(Collected data)

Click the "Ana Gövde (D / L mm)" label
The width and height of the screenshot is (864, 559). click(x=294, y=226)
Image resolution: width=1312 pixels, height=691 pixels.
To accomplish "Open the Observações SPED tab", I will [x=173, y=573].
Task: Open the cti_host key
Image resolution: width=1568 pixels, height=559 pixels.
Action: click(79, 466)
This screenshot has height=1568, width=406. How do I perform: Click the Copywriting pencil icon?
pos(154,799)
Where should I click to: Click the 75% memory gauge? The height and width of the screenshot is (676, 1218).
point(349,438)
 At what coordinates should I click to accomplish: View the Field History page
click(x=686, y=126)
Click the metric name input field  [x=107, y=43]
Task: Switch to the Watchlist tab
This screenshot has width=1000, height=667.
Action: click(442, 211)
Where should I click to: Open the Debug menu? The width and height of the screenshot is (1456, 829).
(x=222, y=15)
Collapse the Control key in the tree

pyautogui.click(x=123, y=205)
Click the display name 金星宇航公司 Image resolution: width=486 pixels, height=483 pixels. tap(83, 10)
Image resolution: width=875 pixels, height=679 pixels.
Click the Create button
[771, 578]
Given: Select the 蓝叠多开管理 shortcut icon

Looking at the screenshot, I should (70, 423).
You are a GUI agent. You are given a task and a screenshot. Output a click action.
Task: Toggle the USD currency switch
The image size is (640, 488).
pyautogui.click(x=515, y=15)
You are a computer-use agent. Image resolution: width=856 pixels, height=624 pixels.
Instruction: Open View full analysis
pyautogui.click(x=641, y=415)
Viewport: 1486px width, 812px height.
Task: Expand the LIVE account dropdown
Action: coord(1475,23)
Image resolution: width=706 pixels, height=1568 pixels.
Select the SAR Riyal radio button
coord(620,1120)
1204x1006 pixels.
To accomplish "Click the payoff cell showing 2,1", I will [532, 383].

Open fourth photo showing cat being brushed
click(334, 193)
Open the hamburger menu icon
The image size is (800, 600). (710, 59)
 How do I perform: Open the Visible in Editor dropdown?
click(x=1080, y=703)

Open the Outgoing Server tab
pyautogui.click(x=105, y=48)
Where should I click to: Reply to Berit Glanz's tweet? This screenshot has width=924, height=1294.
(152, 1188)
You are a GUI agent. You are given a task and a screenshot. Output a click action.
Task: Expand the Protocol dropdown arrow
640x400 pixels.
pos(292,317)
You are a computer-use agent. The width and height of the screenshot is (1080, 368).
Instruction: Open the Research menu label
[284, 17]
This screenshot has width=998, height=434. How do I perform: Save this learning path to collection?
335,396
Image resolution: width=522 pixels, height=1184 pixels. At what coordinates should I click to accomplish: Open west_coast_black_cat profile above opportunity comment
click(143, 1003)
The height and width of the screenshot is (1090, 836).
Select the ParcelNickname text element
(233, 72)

## Problem statement
From the entries, count the lines that hold the string "will". Nothing but the number is needed.

## Task result
2